The Letters


Adam Salton went for a walk before returning to Lesser Hill; he felt that it might be well, not only to steady his nerves, shaken by the horrible scene, but to get his thoughts into some sort of order, so as to be ready to enter on the matter with Sir Nathaniel. He was a little embarrassed as to telling his uncle, for affairs had so vastly progressed beyond his original view that he felt a little doubtful as to what would be the old gentleman's attitude when he should hear of the strange events for the first time. Mr. Salton would certainly not be satisfied at being treated as an outsider with regard to such things, most of which had points of contact with the inmates of his own house. It was with an immense sense of relief that Adam heard that his uncle had telegraphed to the housekeeper that he was detained by business at Walsall, where he would remain for the night; and that he would be back in the morning in time for lunch.

When Adam got home after his walk, he found Sir Nathaniel just going to bed. He did not say anything to him then of what had happened, but contented himself with arranging that they would walk together in the early morning, as he had much to say that would require serious attention.

Strangely enough he slept well, and awoke at dawn with his mind clear and his nerves in their usual unshaken condition. The maid brought up, with his early morning cup of tea, a note which had been found in the letter-box. It was from Lady Arabella, and was evidently intended to put him on his guard as to what he should say about the previous evening.

He read it over carefully several times, before he was satisfied that he had taken in its full import.

"DEAR MR. SALTON, "I cannot go to bed until I have written to you, so you must forgive me if I disturb you, and at an unseemly time. Indeed, you must also forgive me if, in trying to do what is right, I err in saying too much or too little. The fact is that I am quite upset and unnerved by all that has happened in this terrible night. I find it difficult even to write; my hands shake so that they are not under control, and I am trembling all over with memory of the horrors we saw enacted before our eyes. I am grieved beyond measure that Ishould be, however remotely, a cause of this horror coming on you.

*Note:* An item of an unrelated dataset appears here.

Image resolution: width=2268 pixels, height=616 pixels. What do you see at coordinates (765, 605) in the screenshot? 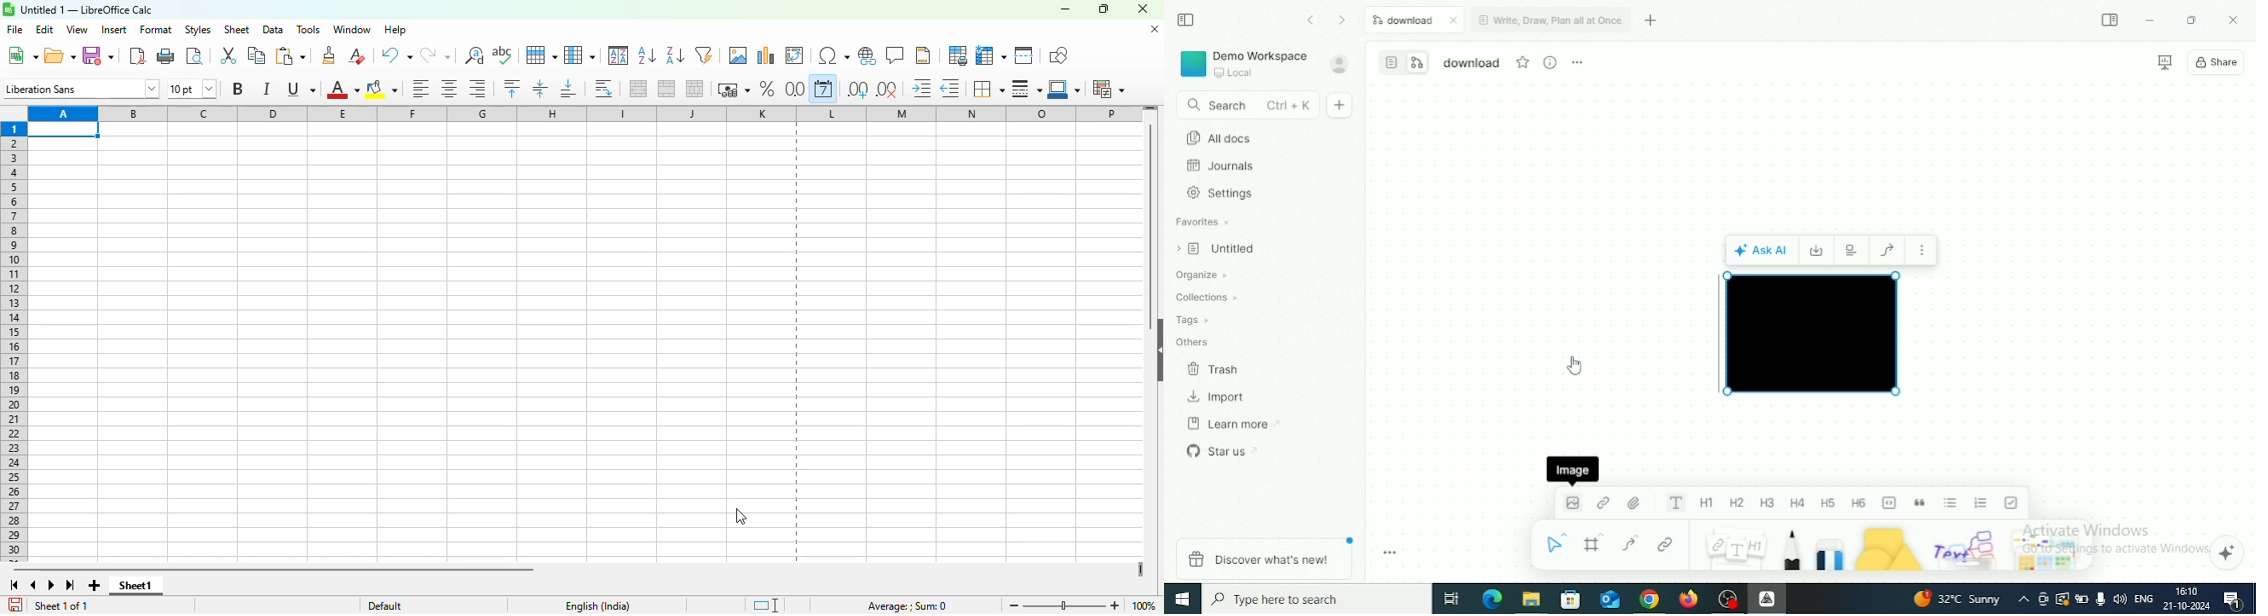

Forgive me if you can, and do not think too hardly of me. This Iask with confidence, for since we shared together the danger--the very pangs--of death, I feel that we should be to one another something more than mere friends, that I may lean on you and trust you, assured that your sympathy and pity are for me. You really must let me thank you for the friendliness, the help, the confidence, the real aid at a time of deadly danger and deadly fear which you showed me. That awful man--I shall see him for ever in my dreams. His black, malignant face will shut out all memory of sunshine and happiness. I shall eternally see his evil eyes as he threw himself into that well-hole in a vain effort to escape from the consequences of his own misdoing. The more I think of it, the more apparent it seems to me that he had premeditated the whole thing--of course, except his own horrible death.

"Perhaps you have noticed a fur collar I occasionally wear. It is one of my most valued treasures--an ermine collar studded with emeralds. I had often seen the nigger's eyes gleam covetously when he looked at it. Unhappily, I wore it yesterday. That may have been the cause that lured the poor man to his doom. On the very brink of the abyss he tore the collar from my neck--that was the last I saw of him. When he sank into the hole, I was rushing to the iron door, which I pulled behind me. When I heard that soul-sickening yell, which marked his disappearance in the chasm, I was more glad than I can say that my eyes were spared the pain and horror which my ears had to endure.

"When I tore myself out of the negro's grasp as he sank into the well-hole; I realised what freedom meant. Freedom! Freedom! Not only from that noisome prison-house, which has now such a memory, but from the more noisome embrace of that hideous monster. Whilst Ilive, I shall always thank you for my freedom. A woman must sometimes express her gratitude; otherwise it becomes too great to bear. I am not a sentimental girl, who merely likes to thank a man;I am a woman who knows all, of bad as well as good, that life can give. I have known what it is to love and to lose. But you must not let me bring any unhappiness into your life. I must live on--as I have lived--alone, and, in addition, bear with other woes the memory of this latest insult and horror. In the meantime, I must get away as quickly as possible from Diana's Grove. In the morning I shall go up to town, where I shall remain for a week--I cannot stay longer, as business affairs demand my presence here. I think, however, that a week in the rush of busy London, surrounded with multitudes of commonplace people, will help to soften--I cannot expect total obliteration--the terrible images of the bygone night.

When I can sleep easily--which will be, I hope, after a day or two--I shall be fit to return home and take up again the burden which will, I suppose, always be with me.